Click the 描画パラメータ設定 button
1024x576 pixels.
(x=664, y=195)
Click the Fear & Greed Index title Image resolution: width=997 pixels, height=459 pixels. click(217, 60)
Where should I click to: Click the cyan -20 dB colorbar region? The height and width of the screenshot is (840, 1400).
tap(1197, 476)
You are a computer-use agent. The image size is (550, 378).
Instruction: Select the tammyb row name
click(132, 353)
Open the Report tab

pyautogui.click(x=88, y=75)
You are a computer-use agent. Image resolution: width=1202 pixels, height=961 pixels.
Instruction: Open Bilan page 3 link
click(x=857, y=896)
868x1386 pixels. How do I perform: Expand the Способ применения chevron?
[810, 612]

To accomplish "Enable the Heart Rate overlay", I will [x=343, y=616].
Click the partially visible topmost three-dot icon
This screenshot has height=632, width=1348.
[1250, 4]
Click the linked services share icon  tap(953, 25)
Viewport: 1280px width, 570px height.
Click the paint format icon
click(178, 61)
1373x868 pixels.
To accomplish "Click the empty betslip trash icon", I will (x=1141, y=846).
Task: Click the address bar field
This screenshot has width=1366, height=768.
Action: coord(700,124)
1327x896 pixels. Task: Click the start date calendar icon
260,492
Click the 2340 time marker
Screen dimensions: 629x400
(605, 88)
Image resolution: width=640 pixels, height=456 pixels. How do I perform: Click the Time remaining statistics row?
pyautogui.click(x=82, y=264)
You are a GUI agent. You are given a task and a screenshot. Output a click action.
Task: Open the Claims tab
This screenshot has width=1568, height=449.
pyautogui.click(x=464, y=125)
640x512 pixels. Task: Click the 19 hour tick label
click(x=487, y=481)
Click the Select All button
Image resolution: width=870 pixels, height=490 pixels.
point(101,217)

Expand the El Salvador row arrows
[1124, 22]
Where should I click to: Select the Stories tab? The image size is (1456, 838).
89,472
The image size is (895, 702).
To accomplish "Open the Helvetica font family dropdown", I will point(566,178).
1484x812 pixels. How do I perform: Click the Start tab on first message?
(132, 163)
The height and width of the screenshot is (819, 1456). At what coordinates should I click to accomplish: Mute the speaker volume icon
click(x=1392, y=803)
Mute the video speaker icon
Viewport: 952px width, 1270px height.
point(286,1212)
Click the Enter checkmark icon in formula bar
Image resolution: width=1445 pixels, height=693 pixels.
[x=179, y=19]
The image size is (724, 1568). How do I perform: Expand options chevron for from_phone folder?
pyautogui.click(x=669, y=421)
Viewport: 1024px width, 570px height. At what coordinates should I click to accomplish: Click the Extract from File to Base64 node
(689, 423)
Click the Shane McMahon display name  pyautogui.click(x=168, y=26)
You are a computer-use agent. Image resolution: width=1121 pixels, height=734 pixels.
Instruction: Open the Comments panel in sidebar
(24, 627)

════

**SHORT PROBLEM:**
Copy the material again starting at the line that contains "Where should I click to: Select" and ending at the line that contains "Click the Shane", renaming "Helvetica" to "Arial" and leaving everything else untouched.

**ANSWER:**
Where should I click to: Select the Stories tab? The image size is (1456, 838).
89,472
The image size is (895, 702).
To accomplish "Open the Arial font family dropdown", I will point(566,178).
1484x812 pixels. How do I perform: Click the Start tab on first message?
(132, 163)
The height and width of the screenshot is (819, 1456). At what coordinates should I click to accomplish: Mute the speaker volume icon
click(x=1392, y=803)
Mute the video speaker icon
Viewport: 952px width, 1270px height.
point(286,1212)
Click the Enter checkmark icon in formula bar
Image resolution: width=1445 pixels, height=693 pixels.
[x=179, y=19]
The image size is (724, 1568). How do I perform: Expand options chevron for from_phone folder?
pyautogui.click(x=669, y=421)
Viewport: 1024px width, 570px height. At what coordinates should I click to accomplish: Click the Extract from File to Base64 node
(689, 423)
Click the Shane McMahon display name  pyautogui.click(x=168, y=26)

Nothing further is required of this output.